Verrekijker

Als je een nieuwe verrekijker wilt kopen, moet je eerst door een wirwar van kengetallen kijken. Om een ​​geschikte verrekijker te vinden, moet u de informatie in de productbeschrijvingen correct kunnen interpreteren.

Kijk je bij verrekijkers dan kom je al snel een cijfercombinatie tegen in de omschrijving of direct op de verrekijker, zoals 10×50. De eerste is het vergrotingsgetal en spreekt grotendeels voor zich. Bij een vergroting van 10x zie je het object 10x dichterbij dan het in werkelijkheid is. Op een afstand van 100 meter lijkt een object op slechts 10 meter afstand. Dit zie je ook vaak staan bij vergrootglazen of bij leesloepen.

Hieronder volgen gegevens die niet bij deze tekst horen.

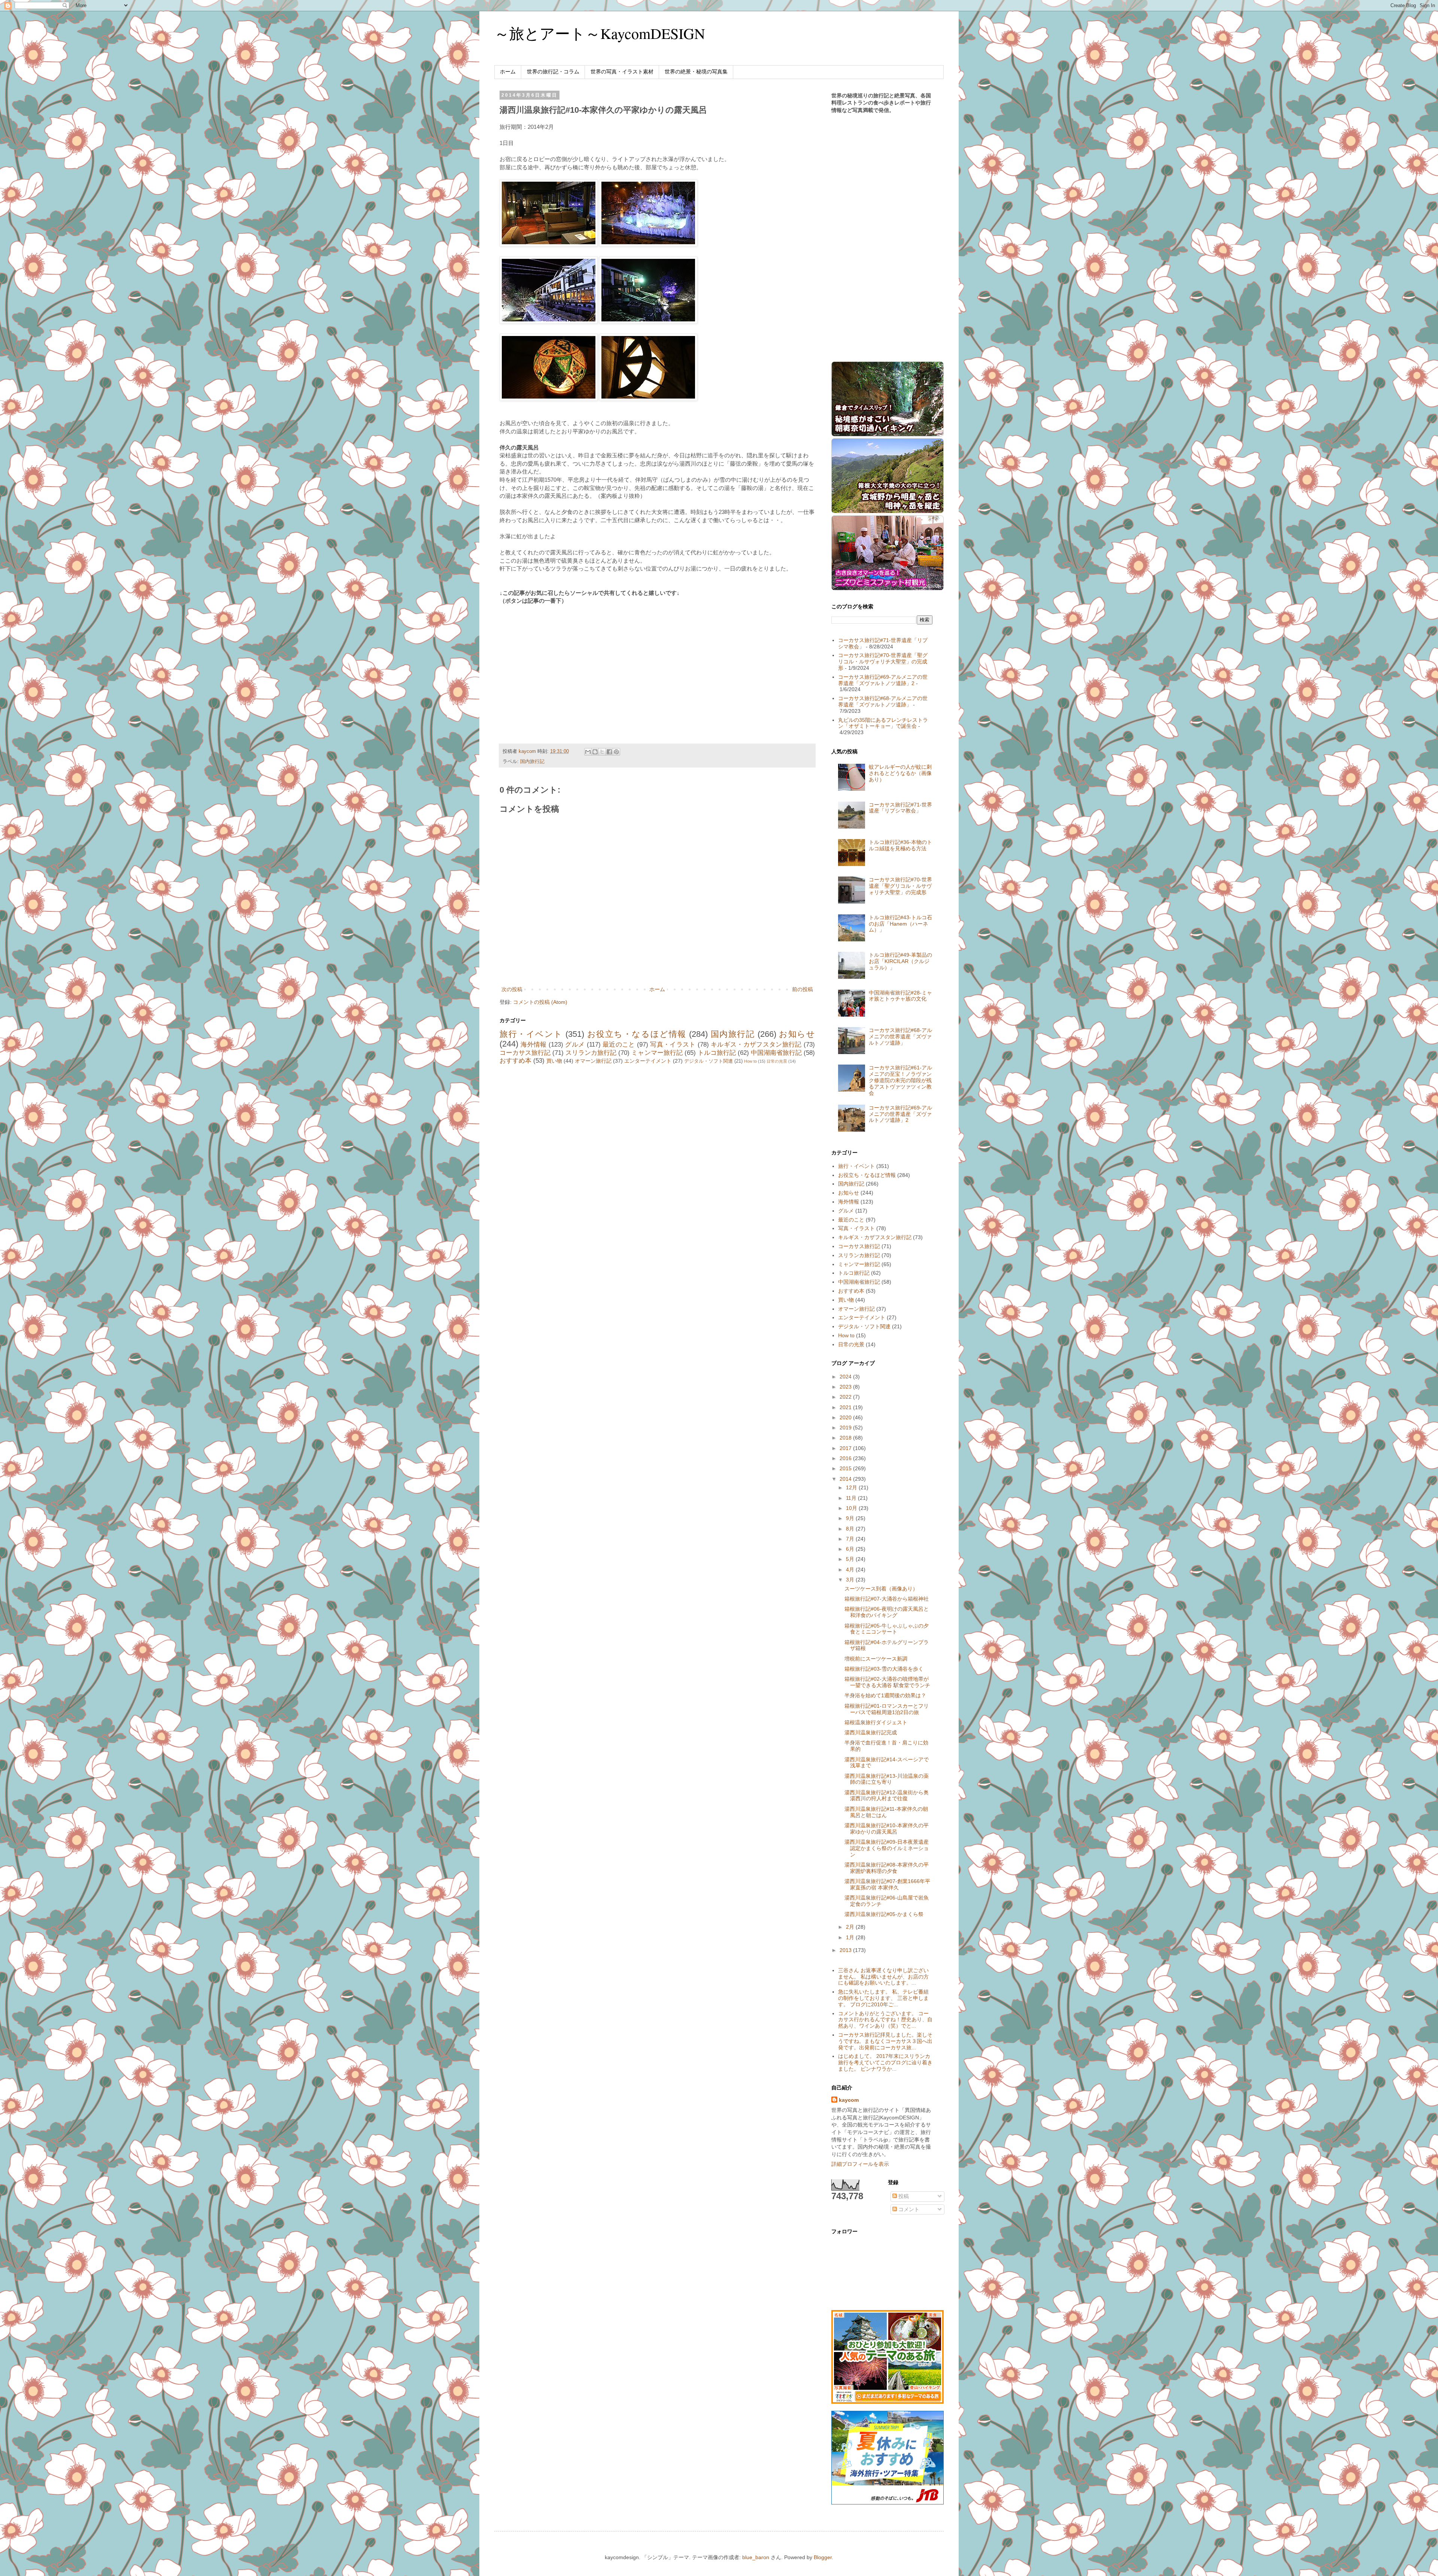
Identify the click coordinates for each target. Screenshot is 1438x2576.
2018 (846, 1438)
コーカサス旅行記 (525, 1052)
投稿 (903, 2196)
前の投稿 (802, 989)
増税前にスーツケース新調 (875, 1659)
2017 (846, 1448)
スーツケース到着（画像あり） (881, 1589)
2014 (846, 1479)
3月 (851, 1580)
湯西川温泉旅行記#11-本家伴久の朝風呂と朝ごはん (886, 1812)
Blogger (823, 2557)
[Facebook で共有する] (609, 752)
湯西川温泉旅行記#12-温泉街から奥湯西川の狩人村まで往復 (886, 1795)
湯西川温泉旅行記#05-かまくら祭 (883, 1914)
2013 (846, 1950)
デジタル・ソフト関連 (708, 1061)
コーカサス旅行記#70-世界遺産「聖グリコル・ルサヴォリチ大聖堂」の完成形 (883, 661)
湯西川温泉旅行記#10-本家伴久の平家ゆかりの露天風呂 (886, 1828)
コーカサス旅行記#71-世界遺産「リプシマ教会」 (900, 808)
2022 (846, 1397)
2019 (846, 1428)
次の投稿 (511, 989)
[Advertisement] (562, 665)
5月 (851, 1559)
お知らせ (797, 1034)
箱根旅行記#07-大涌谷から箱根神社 (886, 1599)
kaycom (849, 2100)
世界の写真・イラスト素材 (622, 72)
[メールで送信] (588, 752)
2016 (846, 1458)
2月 (851, 1927)
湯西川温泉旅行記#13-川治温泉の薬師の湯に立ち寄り (886, 1779)
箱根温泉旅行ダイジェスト (875, 1722)
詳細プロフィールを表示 (860, 2164)
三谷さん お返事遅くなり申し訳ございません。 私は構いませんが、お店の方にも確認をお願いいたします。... (883, 1976)
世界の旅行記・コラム (553, 72)
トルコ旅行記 (717, 1052)
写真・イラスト (672, 1044)
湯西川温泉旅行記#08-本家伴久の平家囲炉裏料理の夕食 (886, 1868)
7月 (851, 1539)
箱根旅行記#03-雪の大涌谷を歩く (883, 1669)
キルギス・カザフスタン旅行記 (756, 1044)
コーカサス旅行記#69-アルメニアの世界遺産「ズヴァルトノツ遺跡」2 (883, 680)
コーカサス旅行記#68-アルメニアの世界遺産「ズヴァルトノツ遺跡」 (883, 701)
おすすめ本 (515, 1060)
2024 (846, 1377)
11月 (852, 1498)
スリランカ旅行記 (590, 1052)
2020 (846, 1417)
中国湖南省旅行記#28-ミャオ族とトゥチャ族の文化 (900, 996)
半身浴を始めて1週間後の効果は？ (885, 1695)
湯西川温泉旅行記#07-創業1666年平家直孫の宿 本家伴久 (887, 1884)
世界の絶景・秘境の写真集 (696, 72)
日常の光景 (777, 1061)
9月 (851, 1518)
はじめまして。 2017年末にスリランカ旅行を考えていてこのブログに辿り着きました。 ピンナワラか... (885, 2062)
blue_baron (755, 2557)
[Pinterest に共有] (616, 752)
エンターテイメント (647, 1061)
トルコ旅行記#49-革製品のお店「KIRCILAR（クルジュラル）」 (900, 961)
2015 (846, 1468)
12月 (852, 1487)
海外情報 (533, 1044)
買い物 (554, 1061)
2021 (846, 1407)
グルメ (575, 1044)
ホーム (508, 72)
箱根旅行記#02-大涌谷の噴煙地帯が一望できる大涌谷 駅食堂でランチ (887, 1682)
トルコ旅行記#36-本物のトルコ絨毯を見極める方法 (900, 845)
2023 (846, 1387)
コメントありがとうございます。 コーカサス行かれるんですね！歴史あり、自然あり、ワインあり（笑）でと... (885, 2019)
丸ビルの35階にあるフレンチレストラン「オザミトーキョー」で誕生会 (883, 723)
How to (750, 1061)
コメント (908, 2209)
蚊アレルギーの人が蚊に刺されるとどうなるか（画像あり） (900, 773)
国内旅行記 (532, 761)
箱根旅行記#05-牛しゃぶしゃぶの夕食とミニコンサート (886, 1629)
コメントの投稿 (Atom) (540, 1002)
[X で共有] (602, 752)
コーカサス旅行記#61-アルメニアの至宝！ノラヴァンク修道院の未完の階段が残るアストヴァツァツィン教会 (900, 1080)
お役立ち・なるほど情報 (636, 1034)
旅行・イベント (531, 1034)
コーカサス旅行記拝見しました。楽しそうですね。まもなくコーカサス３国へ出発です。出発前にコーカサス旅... (885, 2041)
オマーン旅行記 (593, 1061)
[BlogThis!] (595, 752)
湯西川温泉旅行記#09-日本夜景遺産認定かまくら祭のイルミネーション (886, 1848)
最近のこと (619, 1044)
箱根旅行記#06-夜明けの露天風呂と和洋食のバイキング (886, 1612)
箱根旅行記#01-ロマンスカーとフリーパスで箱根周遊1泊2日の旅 (886, 1709)
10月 (852, 1508)
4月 (851, 1569)
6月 (851, 1549)
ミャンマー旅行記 (656, 1052)
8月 (851, 1529)
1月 (851, 1937)
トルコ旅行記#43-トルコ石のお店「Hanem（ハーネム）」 (900, 923)
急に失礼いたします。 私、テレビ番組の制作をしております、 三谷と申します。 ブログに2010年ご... (883, 1998)
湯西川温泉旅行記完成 (870, 1732)
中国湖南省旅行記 (776, 1052)
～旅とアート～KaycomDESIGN (599, 33)
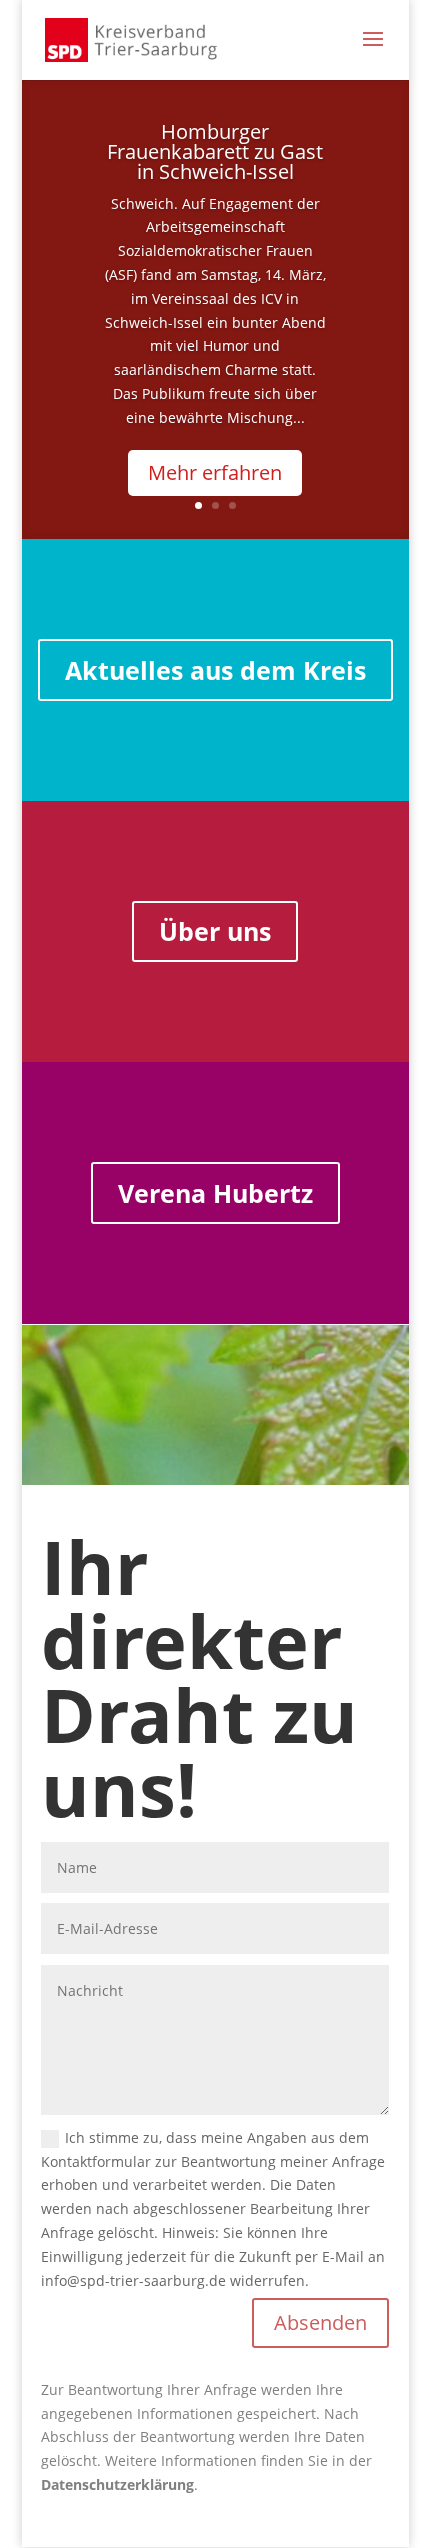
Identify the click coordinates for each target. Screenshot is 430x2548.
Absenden (320, 2322)
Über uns (215, 931)
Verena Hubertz (215, 1193)
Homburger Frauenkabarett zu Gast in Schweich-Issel (215, 151)
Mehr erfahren (215, 472)
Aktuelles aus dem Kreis (215, 670)
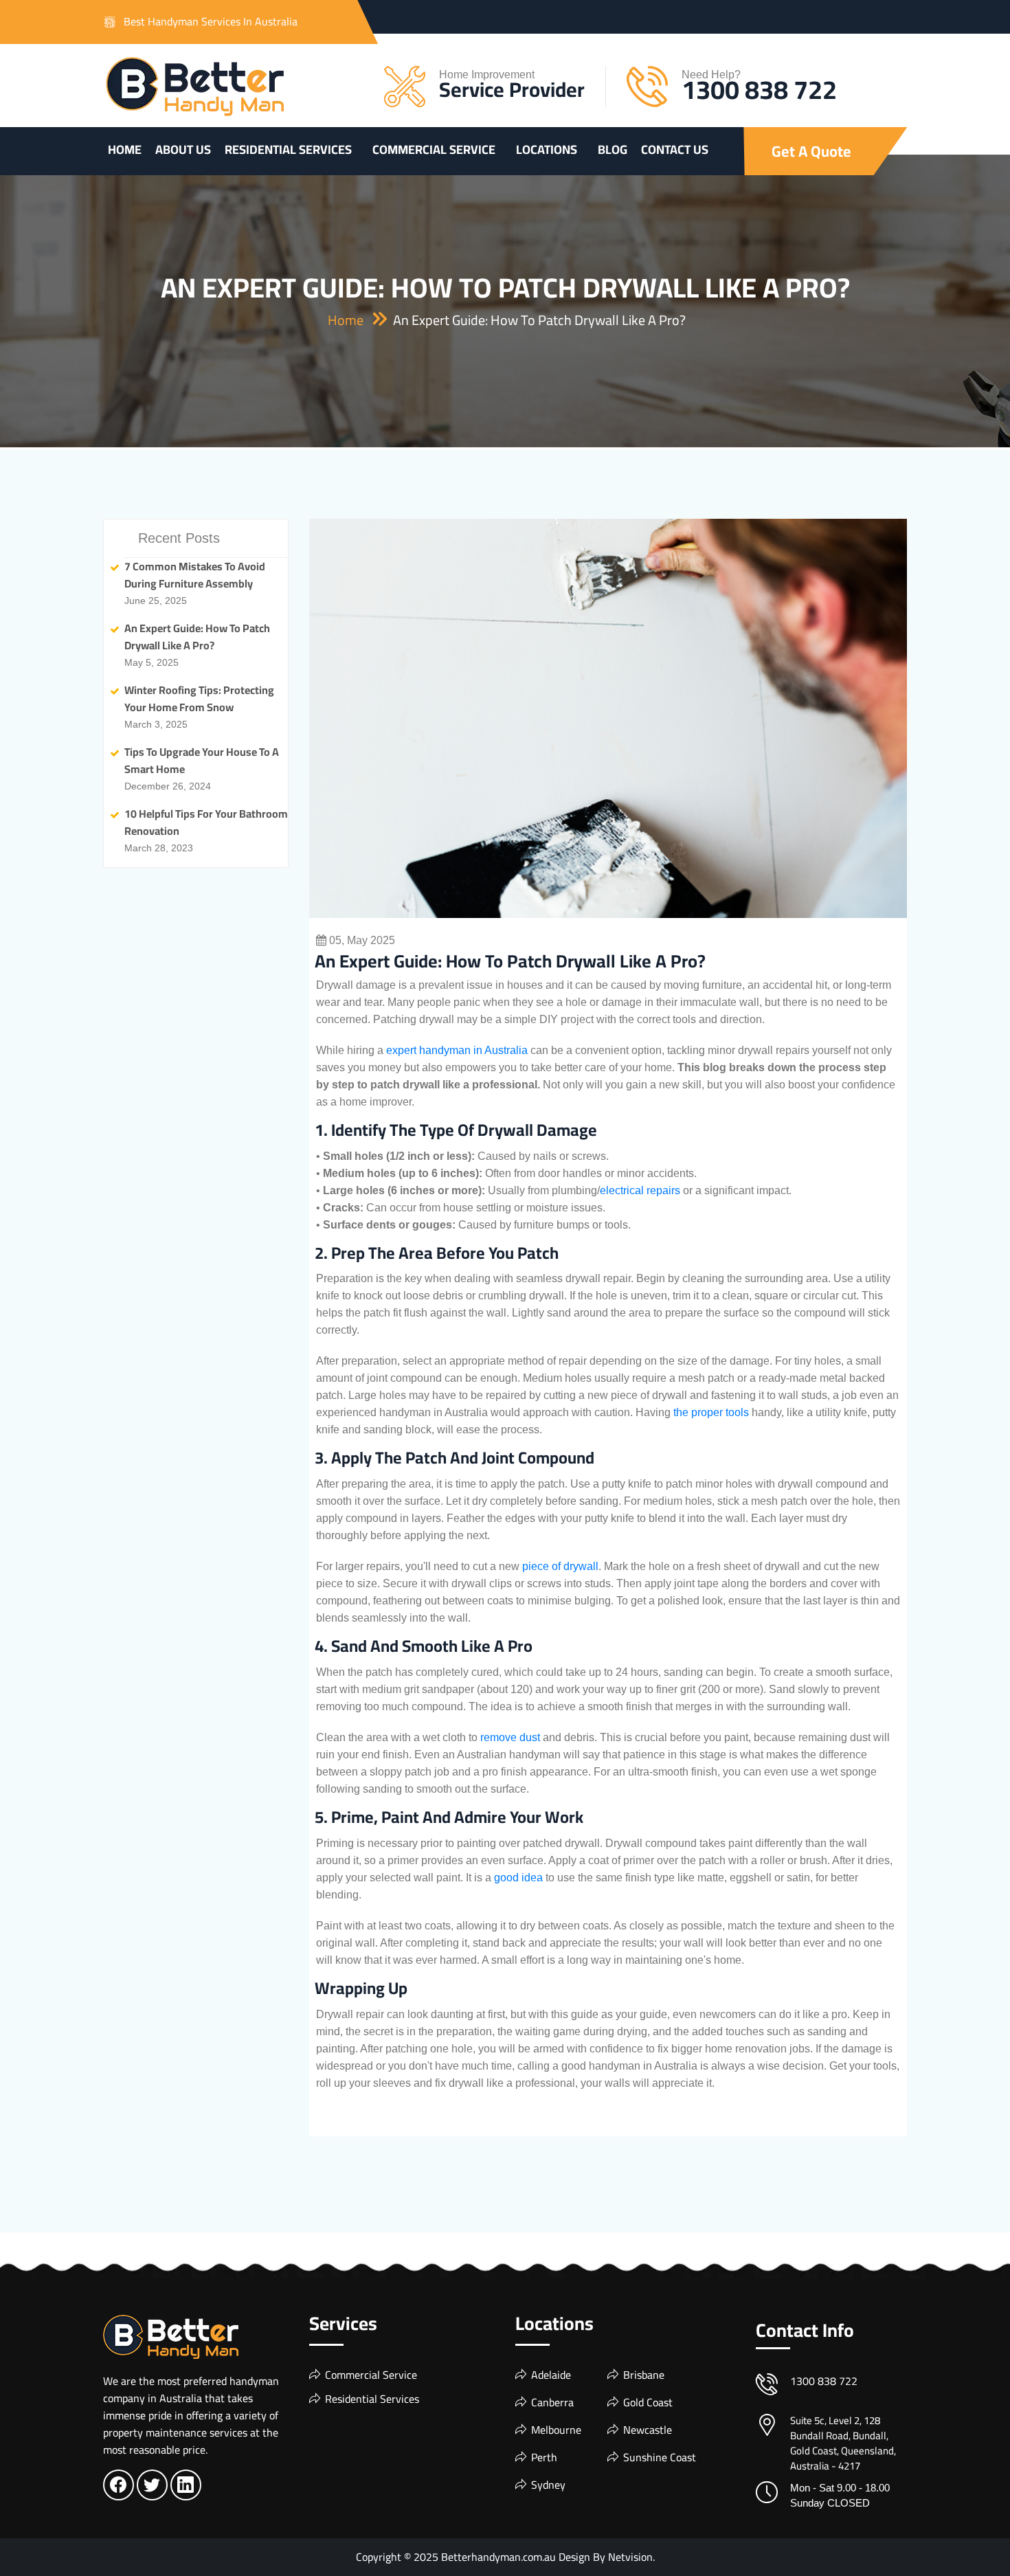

De grens voor handsfree gebruik (zonder statief) is 10x vergroting, want hoe hoger de vergroting, hoe meer lichaamsbeweging, ademhaling en polsslag het beeld beïnvloeden. lensdiameter:

De tweede parameter in ons voorbeeld 10×50 is de lensdiameter. Het wordt gegeven in millimeters, dus in dit geval is de diameter 50 mm. Het is een belangrijke factor in de helderheid van het beeld, omdat het bepaalt hoeveel licht de verrekijker opvangt. Hoe groter de lensdiameter, hoe meer licht er binnen kan komen.

Het gezichtsveld is het gebied dat zichtbaar is door de verrekijker op een afstand van 1000 m van de kijker. Het gezichtsveld neemt af met toenemende vergroting. Over het algemeen wordt het gezichtsveld genoteerd op de verrekijker.

Voorbeeld: 129/1000 m = gezichtsveld 129 m op een afstand van 1000 m

Kleine vergroting = groot gezichtsveld om snel iets vast te leggen. Hoge vergroting = klein gezichtsveld om details te zien.

Dit getal geeft de kortste afstand aan waarop objecten scherp en zonder vervorming kunnen worden vergroot. Dit is belangrijk voor het observeren van insecten, toeristische bezienswaardigheden of soortgelijke gelegenheden. uittrede leerling

De uittredepupil is de diameter van de bundel stralen die het oculair verlaat en het oog binnenkomt. Het is het resultaat van het quotiënt van de lensdiameter en het vergrotingsgetal. Dus in ons voorbeeld: 50 mm : 10 = 5 mm. Hoe groter de uittredepupil, hoe helderder het beeld lijkt.

De uittredepupil die door het menselijk oog kan worden gebruikt, ligt tussen 2 en 7 mm. Bij oudere mensen (ouder dan 50 jaar) opent de pupil zich vaak niet meer tot zijn maximale grootte. In dit geval kan de hogere lichtintensiteit van een verrekijker niet meer worden gebruikt. Bij goede optica is de uittredepupil precies rond. Dit is te controleren door het glas ongeveer 20 cm van het oog tegen het licht te houden. kleine uittredepupil = kleine, uiterst handzame verrekijker, voor gebruik overdag grote uittredepupil = grotere verrekijker met hoge lichtintensiteit, vooral geschikt voor schemering en nacht

Geometrische lichtsterkte

De geometrische lichtsterkte is de berekende helderheidswaarde van een verrekijker. Modellen met een hoge lichtintensiteit zijn bijzonder geschikt voor waarnemingen in de schemering. Het getal wordt verkregen door de uittredepupil met zichzelf te vermenigvuldigen. In ons voorbeeld betekent dit: (50:10)2 = 25. Deze waarde is echter slechts van beperkte betekenis, aangezien de werkelijke helderheid van de verrekijker afhankelijk is van de gebruikte materialen, zoals de prismakwaliteit of coating.

Hoe hoger de schemerfactor, hoe beter de verrekijker presteert bij slechte lichtomstandigheden. Vooral bij dierwaarnemingen in de ochtend- of avonduren is een hoge schemerfactor belangrijk, zodat ook bij weinig licht details goed te herkennen zijn. Het wordt berekend uit de vierkantswortel van het product van vergroting en lensdiameter. Voor onze 10×50 voorbeeld verrekijker resulteert dit in een schemerfactor van √10×50 = 22,36.